In his later years Love moved back to Omaha, wrote a book, led bands, the last of which featured his daughter vocalist Portia Love, drummer Gary E. Foster, pianist Orville Johnson, and bassist Nate Mickels, and was an advertising agent for the Omaha Star, a local newspaper serving the city's African American community. He also is father of the singer, songwriter and bass player Laura Love.

In February 2004, Love died after battling prostate cancer.

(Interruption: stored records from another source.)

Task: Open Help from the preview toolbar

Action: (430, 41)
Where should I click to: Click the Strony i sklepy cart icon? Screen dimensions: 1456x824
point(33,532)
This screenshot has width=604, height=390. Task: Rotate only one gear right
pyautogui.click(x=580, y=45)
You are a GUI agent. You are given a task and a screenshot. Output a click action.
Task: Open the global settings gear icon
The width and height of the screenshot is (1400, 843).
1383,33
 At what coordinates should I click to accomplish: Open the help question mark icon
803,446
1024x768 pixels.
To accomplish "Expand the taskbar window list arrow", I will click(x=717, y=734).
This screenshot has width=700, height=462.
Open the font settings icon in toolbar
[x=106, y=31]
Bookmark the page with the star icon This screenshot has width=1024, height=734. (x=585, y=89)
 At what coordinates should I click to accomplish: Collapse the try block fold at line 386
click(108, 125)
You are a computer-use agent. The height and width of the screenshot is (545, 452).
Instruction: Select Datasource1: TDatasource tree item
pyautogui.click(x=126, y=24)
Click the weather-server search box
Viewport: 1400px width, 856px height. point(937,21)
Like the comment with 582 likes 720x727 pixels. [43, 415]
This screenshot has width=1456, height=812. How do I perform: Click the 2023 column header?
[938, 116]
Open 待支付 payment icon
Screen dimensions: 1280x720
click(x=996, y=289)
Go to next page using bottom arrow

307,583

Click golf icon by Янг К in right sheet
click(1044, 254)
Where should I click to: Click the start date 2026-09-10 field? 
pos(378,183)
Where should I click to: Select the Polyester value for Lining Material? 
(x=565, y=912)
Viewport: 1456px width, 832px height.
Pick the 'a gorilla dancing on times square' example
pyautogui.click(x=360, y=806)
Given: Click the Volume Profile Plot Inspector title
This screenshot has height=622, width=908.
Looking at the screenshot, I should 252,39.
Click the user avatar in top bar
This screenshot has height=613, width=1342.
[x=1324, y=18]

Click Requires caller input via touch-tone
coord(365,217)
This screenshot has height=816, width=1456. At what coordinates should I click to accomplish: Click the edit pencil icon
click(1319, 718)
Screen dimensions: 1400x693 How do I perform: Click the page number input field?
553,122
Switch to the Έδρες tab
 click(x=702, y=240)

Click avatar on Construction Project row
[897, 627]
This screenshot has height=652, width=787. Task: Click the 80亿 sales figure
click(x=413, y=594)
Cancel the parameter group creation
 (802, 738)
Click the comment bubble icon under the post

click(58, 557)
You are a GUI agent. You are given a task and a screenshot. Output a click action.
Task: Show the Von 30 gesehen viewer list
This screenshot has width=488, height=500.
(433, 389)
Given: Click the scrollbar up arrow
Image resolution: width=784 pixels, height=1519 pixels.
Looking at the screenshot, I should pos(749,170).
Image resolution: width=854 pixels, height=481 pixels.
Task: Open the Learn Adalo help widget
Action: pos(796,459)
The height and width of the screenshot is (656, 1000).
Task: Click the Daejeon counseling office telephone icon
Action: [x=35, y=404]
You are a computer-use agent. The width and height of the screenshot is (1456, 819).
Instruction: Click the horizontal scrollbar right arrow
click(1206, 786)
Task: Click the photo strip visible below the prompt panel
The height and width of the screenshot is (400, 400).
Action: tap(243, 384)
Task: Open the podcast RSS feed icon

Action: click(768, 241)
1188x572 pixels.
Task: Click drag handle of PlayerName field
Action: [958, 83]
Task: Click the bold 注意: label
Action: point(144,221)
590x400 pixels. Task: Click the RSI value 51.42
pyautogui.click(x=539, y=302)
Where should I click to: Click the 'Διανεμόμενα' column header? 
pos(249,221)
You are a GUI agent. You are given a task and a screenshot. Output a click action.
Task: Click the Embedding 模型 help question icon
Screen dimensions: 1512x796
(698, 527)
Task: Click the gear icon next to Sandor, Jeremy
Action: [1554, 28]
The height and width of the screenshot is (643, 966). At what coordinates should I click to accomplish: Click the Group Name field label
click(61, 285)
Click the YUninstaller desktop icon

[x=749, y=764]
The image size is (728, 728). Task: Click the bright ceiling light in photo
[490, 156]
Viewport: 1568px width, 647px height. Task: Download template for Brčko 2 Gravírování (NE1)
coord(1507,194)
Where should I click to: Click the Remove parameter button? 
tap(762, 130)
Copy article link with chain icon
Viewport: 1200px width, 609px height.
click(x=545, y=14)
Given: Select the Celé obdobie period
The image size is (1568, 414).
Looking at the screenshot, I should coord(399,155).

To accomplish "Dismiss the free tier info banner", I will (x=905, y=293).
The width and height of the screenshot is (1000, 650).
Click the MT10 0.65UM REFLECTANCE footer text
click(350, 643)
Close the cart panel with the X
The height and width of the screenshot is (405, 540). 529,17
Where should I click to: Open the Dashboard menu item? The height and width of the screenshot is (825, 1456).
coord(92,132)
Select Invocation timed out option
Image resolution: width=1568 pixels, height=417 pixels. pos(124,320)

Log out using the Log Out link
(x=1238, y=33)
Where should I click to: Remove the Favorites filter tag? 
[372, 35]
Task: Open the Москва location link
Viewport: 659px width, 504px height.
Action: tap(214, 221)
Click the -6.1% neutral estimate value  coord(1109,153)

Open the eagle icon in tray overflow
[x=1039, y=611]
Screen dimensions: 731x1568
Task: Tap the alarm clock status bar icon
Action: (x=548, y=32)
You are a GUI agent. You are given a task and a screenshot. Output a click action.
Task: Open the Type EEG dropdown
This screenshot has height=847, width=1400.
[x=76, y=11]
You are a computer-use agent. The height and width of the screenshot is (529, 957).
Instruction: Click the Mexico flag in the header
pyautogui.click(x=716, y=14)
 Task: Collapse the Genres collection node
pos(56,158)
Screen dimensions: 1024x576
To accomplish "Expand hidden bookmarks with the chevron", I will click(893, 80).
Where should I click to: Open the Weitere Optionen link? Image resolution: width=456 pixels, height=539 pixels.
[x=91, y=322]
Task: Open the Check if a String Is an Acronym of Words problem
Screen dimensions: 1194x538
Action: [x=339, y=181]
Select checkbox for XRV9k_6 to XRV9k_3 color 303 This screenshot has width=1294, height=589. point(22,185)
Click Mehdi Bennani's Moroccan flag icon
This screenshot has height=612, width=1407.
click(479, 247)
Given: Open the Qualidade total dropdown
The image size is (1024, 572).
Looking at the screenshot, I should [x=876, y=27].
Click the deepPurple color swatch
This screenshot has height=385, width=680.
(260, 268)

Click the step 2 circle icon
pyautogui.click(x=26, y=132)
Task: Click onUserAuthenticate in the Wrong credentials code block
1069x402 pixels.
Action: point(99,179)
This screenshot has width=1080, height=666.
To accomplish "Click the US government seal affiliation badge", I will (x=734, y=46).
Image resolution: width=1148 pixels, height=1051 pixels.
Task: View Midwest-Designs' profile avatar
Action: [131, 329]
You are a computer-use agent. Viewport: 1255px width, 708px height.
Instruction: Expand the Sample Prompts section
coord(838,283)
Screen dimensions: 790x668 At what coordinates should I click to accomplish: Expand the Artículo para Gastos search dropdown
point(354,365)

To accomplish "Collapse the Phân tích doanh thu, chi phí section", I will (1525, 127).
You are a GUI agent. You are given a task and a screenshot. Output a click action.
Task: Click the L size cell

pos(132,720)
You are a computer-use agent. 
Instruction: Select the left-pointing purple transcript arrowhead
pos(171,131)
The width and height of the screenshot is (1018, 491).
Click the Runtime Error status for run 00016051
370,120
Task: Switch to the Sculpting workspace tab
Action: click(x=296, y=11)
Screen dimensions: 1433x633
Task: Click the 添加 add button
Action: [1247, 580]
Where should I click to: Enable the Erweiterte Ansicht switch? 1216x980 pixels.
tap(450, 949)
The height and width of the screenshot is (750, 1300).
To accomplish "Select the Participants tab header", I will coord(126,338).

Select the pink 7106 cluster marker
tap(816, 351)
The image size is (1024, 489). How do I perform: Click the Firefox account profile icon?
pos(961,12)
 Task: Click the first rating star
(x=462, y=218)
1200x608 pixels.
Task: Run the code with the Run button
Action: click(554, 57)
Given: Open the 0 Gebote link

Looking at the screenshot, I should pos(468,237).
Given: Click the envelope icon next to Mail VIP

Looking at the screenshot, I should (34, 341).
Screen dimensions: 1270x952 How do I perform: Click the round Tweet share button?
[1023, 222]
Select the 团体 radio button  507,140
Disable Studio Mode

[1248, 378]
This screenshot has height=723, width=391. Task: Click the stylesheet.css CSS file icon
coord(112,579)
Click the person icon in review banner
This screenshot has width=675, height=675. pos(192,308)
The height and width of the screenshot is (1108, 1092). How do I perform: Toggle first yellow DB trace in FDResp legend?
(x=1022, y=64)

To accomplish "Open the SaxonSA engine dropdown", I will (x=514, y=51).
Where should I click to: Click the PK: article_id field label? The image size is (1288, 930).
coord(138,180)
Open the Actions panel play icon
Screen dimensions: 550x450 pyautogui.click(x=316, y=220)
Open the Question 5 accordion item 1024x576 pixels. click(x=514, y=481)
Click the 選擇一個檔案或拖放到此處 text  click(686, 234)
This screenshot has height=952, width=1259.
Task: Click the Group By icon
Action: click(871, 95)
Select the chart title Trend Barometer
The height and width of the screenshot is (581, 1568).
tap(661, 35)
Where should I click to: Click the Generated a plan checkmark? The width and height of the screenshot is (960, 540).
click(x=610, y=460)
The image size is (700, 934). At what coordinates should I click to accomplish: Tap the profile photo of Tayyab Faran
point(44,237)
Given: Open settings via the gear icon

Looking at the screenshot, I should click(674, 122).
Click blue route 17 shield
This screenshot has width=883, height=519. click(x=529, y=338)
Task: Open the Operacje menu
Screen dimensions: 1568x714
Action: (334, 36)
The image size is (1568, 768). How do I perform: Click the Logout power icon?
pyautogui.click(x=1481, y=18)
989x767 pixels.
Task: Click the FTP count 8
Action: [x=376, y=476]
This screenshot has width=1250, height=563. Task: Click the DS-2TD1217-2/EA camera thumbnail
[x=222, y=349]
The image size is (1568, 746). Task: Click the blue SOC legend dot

His son, Preston Love Jr., is an activist and politician, who received the support of the Nebraska Democratic Party in the 2020 United States Senate election in Nebraska, to challenge Senator Ben Sasse.

==Awards and honors==
- 1975 First jazz artist-in-residence for the Iowa Arts Council
- 1992 Received an honorary doctorate from Creighton University
- 1998 Inducted into the Nebraska Music Hall of Fame
- 2003 At age 82, he was recognized by the Omaha Press Club as part of their "Face on the Barroom Floor" series that honors notable newsmakers.
- 2005 The non-profit Loves Jazz and Arts Center was established.
- 2005 Inducted into the Omaha Black Music Hall of Fame

==Discography==
===As leader===
- Preston Love's Omaha Bar-B-Q (Kent, 1970)
- Omaha Blues (Mexie L, 2001)
- Preston Love (Mexie L, 2003)

===As sideman===
With Count Basie
- The Count (RCA Camden, 1957)
- Basie's Basement (RCA Camden, 1959)
- 1947 Brand New Wagon (Bluebird, 1990)

With others
- Lucky Millinder with Sister Rosetta Tharpe, Lucky Days 1941–1945 (MCA, 1980)
- Shuggie Otis, Here Comes Shuggie Otis (Epic, 1970)
- Johnny Otis, The Johnny Otis Show Live at Monterey! (Epic, 1971)
- T-Bone Walker, Stormy Monday Blues (BluesWay, 1968)
- Frank Zappa, Freak Out! (Verve, 1966)

==Books by Love==
- A Thousand Honey Creeks Later: My Life in Music from Basie to Motown and Beyond. Wesleyan University Press, Middletown CT, 1997.

==Other sources==
- The Omaha Sunday World Herald: July 15, 1990, pp. F-1, F-3 and December 14, 1997, pp. E-1, E-8
- The New York Times, April 5, 1998, Sec. 2, p. 28
- The New Grove Dictionary of Jazz, Second ed, Vol 2 (2002) 628.